[STATED PROBLEM]: Place the entries below into a numbered list, omitting any blank lines.
▼
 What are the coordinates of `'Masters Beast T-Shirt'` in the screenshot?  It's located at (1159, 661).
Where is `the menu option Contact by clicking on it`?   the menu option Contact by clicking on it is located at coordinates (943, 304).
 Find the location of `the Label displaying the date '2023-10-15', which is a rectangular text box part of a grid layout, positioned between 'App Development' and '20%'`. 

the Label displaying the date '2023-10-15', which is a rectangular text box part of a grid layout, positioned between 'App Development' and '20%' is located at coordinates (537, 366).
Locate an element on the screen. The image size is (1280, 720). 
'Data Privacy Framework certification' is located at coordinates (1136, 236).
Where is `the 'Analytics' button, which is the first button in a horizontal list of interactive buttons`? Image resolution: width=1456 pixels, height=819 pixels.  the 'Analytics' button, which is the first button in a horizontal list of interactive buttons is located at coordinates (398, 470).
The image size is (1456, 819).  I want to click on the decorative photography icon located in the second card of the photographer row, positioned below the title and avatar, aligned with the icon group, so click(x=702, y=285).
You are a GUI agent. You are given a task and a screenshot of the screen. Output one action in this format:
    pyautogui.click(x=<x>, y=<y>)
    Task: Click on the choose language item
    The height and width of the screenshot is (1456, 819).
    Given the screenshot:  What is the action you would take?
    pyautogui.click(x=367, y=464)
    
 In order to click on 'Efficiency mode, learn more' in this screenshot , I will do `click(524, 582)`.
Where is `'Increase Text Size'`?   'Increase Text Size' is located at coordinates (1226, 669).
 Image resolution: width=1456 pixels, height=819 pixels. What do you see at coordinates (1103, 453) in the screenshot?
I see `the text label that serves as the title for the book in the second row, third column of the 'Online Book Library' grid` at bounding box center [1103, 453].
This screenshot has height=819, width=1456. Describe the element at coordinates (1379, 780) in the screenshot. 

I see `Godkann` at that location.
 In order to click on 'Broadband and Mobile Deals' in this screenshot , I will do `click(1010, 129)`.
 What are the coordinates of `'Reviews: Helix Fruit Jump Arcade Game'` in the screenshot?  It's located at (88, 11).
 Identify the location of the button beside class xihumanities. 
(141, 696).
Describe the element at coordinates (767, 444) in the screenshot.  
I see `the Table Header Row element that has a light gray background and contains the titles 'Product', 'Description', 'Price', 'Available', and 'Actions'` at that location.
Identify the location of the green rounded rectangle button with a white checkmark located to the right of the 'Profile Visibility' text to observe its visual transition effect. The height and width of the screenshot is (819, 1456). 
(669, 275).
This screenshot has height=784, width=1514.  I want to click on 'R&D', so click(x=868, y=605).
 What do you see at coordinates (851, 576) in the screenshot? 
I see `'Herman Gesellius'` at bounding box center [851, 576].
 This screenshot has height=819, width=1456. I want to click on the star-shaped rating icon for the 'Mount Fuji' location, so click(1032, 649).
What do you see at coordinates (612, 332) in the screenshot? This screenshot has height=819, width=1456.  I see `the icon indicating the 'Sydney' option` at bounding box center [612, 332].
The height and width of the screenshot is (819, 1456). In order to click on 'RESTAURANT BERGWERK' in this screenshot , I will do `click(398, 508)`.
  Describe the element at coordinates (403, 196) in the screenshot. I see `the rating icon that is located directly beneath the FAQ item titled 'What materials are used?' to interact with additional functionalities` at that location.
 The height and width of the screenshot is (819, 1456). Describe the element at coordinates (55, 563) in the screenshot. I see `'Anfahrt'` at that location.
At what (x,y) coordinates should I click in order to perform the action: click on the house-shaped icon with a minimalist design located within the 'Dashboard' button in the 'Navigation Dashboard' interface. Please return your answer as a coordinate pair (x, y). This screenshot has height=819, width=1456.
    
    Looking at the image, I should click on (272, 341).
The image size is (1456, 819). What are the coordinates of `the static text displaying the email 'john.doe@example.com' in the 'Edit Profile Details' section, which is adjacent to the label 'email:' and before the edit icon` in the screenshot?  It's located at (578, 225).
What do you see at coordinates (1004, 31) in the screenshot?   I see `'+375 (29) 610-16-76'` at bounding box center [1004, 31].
▲
[SOLUTION TO THE EXERCISE]:
1.  What are the coordinates of `'Masters Beast T-Shirt'` in the screenshot?  It's located at (1159, 661).
2. Where is `the menu option Contact by clicking on it`?   the menu option Contact by clicking on it is located at coordinates (943, 304).
3.  Find the location of `the Label displaying the date '2023-10-15', which is a rectangular text box part of a grid layout, positioned between 'App Development' and '20%'`. 
4. the Label displaying the date '2023-10-15', which is a rectangular text box part of a grid layout, positioned between 'App Development' and '20%' is located at coordinates (537, 366).
5. Locate an element on the screen. The image size is (1280, 720). 
6. 'Data Privacy Framework certification' is located at coordinates (1136, 236).
7. Where is `the 'Analytics' button, which is the first button in a horizontal list of interactive buttons`? Image resolution: width=1456 pixels, height=819 pixels.  the 'Analytics' button, which is the first button in a horizontal list of interactive buttons is located at coordinates (398, 470).
8. The image size is (1456, 819).  I want to click on the decorative photography icon located in the second card of the photographer row, positioned below the title and avatar, aligned with the icon group, so click(x=702, y=285).
9. You are a GUI agent. You are given a task and a screenshot of the screen. Output one action in this format:
10.     pyautogui.click(x=<x>, y=<y>)
11.     Task: Click on the choose language item
12.     The height and width of the screenshot is (1456, 819).
13.     Given the screenshot:  What is the action you would take?
14.     pyautogui.click(x=367, y=464)
15.  In order to click on 'Efficiency mode, learn more' in this screenshot , I will do `click(524, 582)`.
16. Where is `'Increase Text Size'`?   'Increase Text Size' is located at coordinates (1226, 669).
17.  Image resolution: width=1456 pixels, height=819 pixels. What do you see at coordinates (1103, 453) in the screenshot?
18. I see `the text label that serves as the title for the book in the second row, third column of the 'Online Book Library' grid` at bounding box center [1103, 453].
19. This screenshot has height=819, width=1456. Describe the element at coordinates (1379, 780) in the screenshot. 
20. I see `Godkann` at that location.
21.  In order to click on 'Broadband and Mobile Deals' in this screenshot , I will do `click(1010, 129)`.
22.  What are the coordinates of `'Reviews: Helix Fruit Jump Arcade Game'` in the screenshot?  It's located at (88, 11).
23.  Identify the location of the button beside class xihumanities. 
24. (141, 696).
25. Describe the element at coordinates (767, 444) in the screenshot.  
26. I see `the Table Header Row element that has a light gray background and contains the titles 'Product', 'Description', 'Price', 'Available', and 'Actions'` at that location.
27. Identify the location of the green rounded rectangle button with a white checkmark located to the right of the 'Profile Visibility' text to observe its visual transition effect. The height and width of the screenshot is (819, 1456). 
28. (669, 275).
29. This screenshot has height=784, width=1514.  I want to click on 'R&D', so click(x=868, y=605).
30.  What do you see at coordinates (851, 576) in the screenshot? 
31. I see `'Herman Gesellius'` at bounding box center [851, 576].
32.  This screenshot has height=819, width=1456. I want to click on the star-shaped rating icon for the 'Mount Fuji' location, so click(1032, 649).
33. What do you see at coordinates (612, 332) in the screenshot? This screenshot has height=819, width=1456.  I see `the icon indicating the 'Sydney' option` at bounding box center [612, 332].
34. The height and width of the screenshot is (819, 1456). In order to click on 'RESTAURANT BERGWERK' in this screenshot , I will do `click(398, 508)`.
35.   Describe the element at coordinates (403, 196) in the screenshot. I see `the rating icon that is located directly beneath the FAQ item titled 'What materials are used?' to interact with additional functionalities` at that location.
36.  The height and width of the screenshot is (819, 1456). Describe the element at coordinates (55, 563) in the screenshot. I see `'Anfahrt'` at that location.
37. At what (x,y) coordinates should I click in order to perform the action: click on the house-shaped icon with a minimalist design located within the 'Dashboard' button in the 'Navigation Dashboard' interface. Please return your answer as a coordinate pair (x, y). This screenshot has height=819, width=1456.
38.     Looking at the image, I should click on (272, 341).
39. The image size is (1456, 819). What are the coordinates of `the static text displaying the email 'john.doe@example.com' in the 'Edit Profile Details' section, which is adjacent to the label 'email:' and before the edit icon` in the screenshot?  It's located at (578, 225).
40. What do you see at coordinates (1004, 31) in the screenshot?   I see `'+375 (29) 610-16-76'` at bounding box center [1004, 31].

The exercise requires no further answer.